Fuel efficiency contributions by axle position

Bridgestone research indicates the contribution to overall vehicle fuel efficiency by tires is approximately equal to the proportion of vehicle weight on them.

Axle weights vary with different equipment and configurations, but a typical three-axle tractor and tandem axle trailer usually has about 12,000 lb on the steer axle and 34,000 lb on the drive and trailer tandems.

With a combination vehicle consisting of a two-axle tractor and 28-foot "pups," about 11,000 lb of the load is on the steer axle; roughly 18,000 on the single drive axle and about 17,000 each on the dolly and trailer axles.


Bridgestone tests used both single trailers – with tandem drive axle tractors, as well as double trailers – with single drive axle tractors.

Tractor and trailer configuration affects both the contribution of tire rolling resistance to fuel economy
and the distribution of fuel economy effects at the various axle positions.

Single trailers

With tandem drive tractors pulling single trailers, tests showed about 43 percent of tire fuel economy was attributable to trailer tires, and about 57 percent to tractor tires.

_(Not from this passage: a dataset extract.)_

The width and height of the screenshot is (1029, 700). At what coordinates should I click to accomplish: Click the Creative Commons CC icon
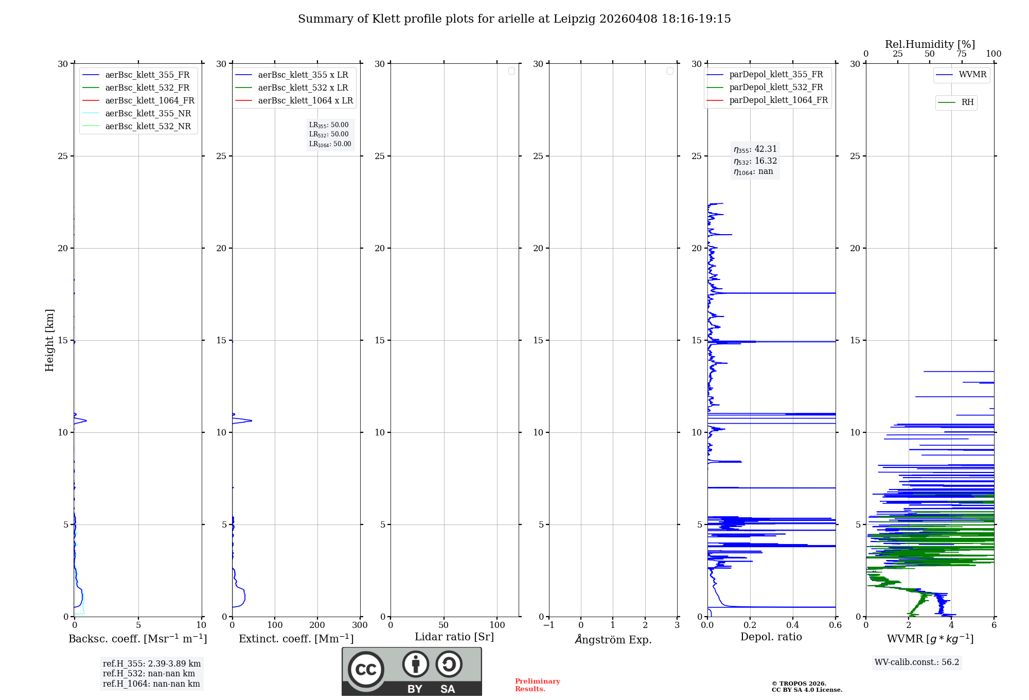(366, 670)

Weight distribution predicts trailer tires should contribute 42 percent of the fuel economy effect, drive tires 42 percent, and steer tires 16 percent. That's very close to the 43 percent, 39 percent and 18 percent actually found.

Another way of looking at it is that in this configuration, 44 percent of the tires are trailer tires and they contribute about 43 percent to tire fuel economy.

And, for each 3-percent change in rolling resistance, fuel economy changed by about one percent.

"Pups"

When a tractor with a single drive axle was pulling two pups, the trailer tires accounted for 64 percent of the fuel economy effect, with the tractor tires contributing 36 percent.

Again, axle weight distribution predicted very similar results. With pups, it took about a 4-percent change in tire rolling resistance to produce a one percent change in overall fuel economy.

Or, with this configuration, trailer and dolly tires are 67 percent of the tires and contribute 64 percent to tire fuel economy.

Part of the reason for this is that with pups, there are two trailer air gaps, and therefore, air resistance has a bigger effect on fuel economy than it does with a single trailer.

Drive axle effects

In all the configurations tested, the contribution of drive tires to tire fuel economy was a bit less than predicted by weight distribution.

Bridgestone engineers believe the dynamics of drive axles are different from those of essentially free-rolling axles, like steer and trailer axles, and this may account for part of the discrepancy.